Is the RTX 3060 Ti actually slower than the 12GB version for LLMs?
Not at every workload — for small models like Gemma 3 1B or Laguna XS.2 the Ti's faster GDDR6 and higher SM count give it a 15-20 percent throughput edge. The flip happens once the model exceeds the Ti's 8 GB VRAM ceiling. For any 7B+ model at meaningful context, or any setup that pairs a main decoder with a draft or embedding model, the 12GB card wins decisively because the Ti either runs out of memory or starts swapping to system RAM.
How much VRAM do I really need for 7B and 14B models?
A 7B model at q4_K_M needs about 4.8 GB for weights plus context-dependent KV cache (0.4 GB at 4k, 1.6 GB at 16k, 3.6 GB at 32k). A 14B model at q4_K_M needs about 8.9 GB at 4k context, scaling up to 12+ GB at 32k. Plan for the weights plus your worst-case context plus a 1 GB buffer for the OS desktop and any background apps holding VRAM.
Why does the smaller 12GB card win on long-context workloads?
The KV cache grows linearly with context length. At 32k context a 7B model's KV cache needs roughly 3.6 GB on top of the 4.8 GB of weights, putting total VRAM at 8.4 GB — which is over the Ti's 8 GB ceiling. The 12GB card stays within its budget. Once VRAM overflows, llama.cpp falls back to offloading KV reads to system RAM, which collapses tok/s by 4-10x depending on PCIe generation and DRAM speed.
Can I use both cards together for more VRAM?

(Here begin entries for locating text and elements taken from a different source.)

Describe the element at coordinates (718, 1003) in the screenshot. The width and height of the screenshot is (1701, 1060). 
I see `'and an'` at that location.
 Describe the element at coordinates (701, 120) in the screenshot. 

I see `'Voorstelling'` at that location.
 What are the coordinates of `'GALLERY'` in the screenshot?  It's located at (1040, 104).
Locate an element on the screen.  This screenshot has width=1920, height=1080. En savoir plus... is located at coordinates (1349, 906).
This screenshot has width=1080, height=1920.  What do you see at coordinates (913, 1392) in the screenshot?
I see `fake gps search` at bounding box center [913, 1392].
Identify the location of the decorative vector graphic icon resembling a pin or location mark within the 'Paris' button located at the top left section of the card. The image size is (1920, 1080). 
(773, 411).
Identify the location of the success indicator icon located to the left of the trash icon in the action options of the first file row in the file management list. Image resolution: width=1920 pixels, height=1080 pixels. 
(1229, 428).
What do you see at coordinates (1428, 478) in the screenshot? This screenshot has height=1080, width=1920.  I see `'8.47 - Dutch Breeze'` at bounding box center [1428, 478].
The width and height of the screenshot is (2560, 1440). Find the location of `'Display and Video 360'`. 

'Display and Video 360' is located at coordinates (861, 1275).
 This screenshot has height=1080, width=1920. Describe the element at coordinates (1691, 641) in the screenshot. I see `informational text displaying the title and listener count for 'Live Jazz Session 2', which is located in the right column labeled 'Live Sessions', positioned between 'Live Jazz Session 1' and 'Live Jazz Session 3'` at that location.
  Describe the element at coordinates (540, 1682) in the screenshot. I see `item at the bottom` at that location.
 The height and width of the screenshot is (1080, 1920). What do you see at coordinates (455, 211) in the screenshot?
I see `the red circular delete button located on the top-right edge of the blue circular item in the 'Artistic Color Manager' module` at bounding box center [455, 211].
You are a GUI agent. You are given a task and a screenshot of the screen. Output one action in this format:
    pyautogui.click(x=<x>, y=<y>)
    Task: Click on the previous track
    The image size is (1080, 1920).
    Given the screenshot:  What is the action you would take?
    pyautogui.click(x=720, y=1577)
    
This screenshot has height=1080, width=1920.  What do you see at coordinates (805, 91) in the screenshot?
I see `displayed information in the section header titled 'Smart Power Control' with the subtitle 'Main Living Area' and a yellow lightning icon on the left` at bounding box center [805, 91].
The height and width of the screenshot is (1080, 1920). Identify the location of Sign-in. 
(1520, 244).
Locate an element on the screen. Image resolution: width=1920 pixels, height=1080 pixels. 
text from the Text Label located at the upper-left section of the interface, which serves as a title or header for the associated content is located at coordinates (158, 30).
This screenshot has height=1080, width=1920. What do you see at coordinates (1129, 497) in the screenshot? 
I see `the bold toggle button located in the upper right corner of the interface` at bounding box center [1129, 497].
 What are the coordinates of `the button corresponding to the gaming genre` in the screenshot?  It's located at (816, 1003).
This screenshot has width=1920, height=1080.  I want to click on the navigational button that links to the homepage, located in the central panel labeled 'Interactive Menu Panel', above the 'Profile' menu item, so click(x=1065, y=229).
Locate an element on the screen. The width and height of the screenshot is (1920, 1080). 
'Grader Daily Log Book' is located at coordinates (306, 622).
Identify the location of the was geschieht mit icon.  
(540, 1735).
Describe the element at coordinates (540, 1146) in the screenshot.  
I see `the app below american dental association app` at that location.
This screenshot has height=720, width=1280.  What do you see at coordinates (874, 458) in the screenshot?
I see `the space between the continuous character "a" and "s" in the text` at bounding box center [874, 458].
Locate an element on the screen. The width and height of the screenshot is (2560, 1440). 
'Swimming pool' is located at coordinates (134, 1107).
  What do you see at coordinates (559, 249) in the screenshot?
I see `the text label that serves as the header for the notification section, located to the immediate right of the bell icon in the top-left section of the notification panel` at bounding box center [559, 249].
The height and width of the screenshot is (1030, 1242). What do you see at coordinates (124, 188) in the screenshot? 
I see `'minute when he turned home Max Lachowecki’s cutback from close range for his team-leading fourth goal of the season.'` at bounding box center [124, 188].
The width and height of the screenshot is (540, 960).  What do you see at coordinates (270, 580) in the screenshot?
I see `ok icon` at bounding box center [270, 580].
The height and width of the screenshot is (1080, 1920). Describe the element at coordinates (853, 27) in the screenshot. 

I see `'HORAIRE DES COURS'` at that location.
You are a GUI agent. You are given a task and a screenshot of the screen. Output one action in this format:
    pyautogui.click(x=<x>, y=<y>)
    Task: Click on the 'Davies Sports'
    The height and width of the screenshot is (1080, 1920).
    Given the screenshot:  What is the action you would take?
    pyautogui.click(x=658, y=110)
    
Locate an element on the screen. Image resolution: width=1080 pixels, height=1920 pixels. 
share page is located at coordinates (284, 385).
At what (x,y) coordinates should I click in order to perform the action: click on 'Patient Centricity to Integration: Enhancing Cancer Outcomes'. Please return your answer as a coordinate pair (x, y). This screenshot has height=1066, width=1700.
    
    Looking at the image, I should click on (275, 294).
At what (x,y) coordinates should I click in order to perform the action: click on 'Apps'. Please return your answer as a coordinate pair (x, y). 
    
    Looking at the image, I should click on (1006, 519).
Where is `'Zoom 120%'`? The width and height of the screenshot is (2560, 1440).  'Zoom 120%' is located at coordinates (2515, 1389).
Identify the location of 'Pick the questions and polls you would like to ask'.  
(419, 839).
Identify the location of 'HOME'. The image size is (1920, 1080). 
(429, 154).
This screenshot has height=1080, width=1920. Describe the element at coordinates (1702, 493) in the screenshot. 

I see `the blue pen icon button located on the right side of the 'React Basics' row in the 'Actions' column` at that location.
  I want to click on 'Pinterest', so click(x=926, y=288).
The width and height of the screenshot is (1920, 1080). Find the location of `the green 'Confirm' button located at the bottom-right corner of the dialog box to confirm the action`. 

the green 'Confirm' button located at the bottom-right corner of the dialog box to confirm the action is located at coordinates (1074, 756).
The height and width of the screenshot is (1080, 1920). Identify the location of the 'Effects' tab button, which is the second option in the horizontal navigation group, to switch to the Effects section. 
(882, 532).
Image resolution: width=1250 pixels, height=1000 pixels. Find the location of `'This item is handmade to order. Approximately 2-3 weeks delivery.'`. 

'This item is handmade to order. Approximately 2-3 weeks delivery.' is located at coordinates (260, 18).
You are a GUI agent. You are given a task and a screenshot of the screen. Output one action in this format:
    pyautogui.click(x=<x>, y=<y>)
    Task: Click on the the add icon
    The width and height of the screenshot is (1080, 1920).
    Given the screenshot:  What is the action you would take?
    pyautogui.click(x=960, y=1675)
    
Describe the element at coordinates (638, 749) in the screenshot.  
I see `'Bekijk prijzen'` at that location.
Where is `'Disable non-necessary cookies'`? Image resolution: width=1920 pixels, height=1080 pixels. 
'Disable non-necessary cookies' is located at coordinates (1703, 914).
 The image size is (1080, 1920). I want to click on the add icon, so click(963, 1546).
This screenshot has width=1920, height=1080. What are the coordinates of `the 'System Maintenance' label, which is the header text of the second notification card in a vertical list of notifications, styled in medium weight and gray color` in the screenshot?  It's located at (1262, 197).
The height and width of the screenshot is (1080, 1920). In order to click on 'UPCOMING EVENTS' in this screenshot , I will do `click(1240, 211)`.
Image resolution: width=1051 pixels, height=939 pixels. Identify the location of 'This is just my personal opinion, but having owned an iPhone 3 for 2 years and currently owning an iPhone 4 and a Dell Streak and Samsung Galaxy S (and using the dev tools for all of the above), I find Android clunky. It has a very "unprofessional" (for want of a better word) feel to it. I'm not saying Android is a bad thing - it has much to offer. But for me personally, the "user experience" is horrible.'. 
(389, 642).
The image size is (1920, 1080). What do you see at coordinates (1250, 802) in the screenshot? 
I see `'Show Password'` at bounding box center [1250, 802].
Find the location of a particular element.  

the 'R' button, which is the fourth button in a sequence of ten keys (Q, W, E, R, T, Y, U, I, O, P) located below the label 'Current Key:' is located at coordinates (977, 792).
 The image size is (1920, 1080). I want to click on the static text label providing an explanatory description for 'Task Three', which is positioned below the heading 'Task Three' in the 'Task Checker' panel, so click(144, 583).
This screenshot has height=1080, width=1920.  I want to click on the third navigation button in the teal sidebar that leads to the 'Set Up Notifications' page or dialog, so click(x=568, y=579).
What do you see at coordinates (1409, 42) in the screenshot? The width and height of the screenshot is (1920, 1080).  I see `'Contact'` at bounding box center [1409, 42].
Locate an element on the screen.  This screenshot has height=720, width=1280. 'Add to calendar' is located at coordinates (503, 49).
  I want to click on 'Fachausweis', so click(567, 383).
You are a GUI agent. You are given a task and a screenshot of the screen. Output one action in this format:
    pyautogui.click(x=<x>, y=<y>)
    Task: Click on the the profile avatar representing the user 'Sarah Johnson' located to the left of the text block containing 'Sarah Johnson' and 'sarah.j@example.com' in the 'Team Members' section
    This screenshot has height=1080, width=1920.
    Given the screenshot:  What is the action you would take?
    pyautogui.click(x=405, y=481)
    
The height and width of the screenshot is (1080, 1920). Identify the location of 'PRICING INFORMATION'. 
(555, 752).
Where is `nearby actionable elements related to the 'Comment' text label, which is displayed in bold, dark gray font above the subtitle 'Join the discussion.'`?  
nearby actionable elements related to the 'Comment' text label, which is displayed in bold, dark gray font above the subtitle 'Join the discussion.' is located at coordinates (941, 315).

Yes, llama.cpp supports tensor parallelism across multiple GPUs with the `-ts` flag. Pairing two 3060 12GB cards gives you 24 GB of effective VRAM, enough for 30B-class models at q4_K_M. The catch is bandwidth — inter-GPU communication over PCIe 4.0 x8 caps practical scaling at about 1.6x of a single card for a model that fits in 24 GB. Worth the cost only if you actually need 24 GB and a used 3090 is out of budget.
What about the RTX 4060 Ti 16GB instead?
The 4060 Ti 16GB is the next-step-up choice if you can find one in budget. It has the same VRAM as two 3060 12GB cards combined, lower idle power, DLSS3 frame generation for gaming, and a single-card simplicity advantage. It costs about 50 percent more on the used market than a single 3060 12GB but delivers meaningfully better inference throughput on 7B-14B models at long contexts. For pure-LLM single-card builds in mid-2026 it is the better long-term buy if the price gap is tolerable.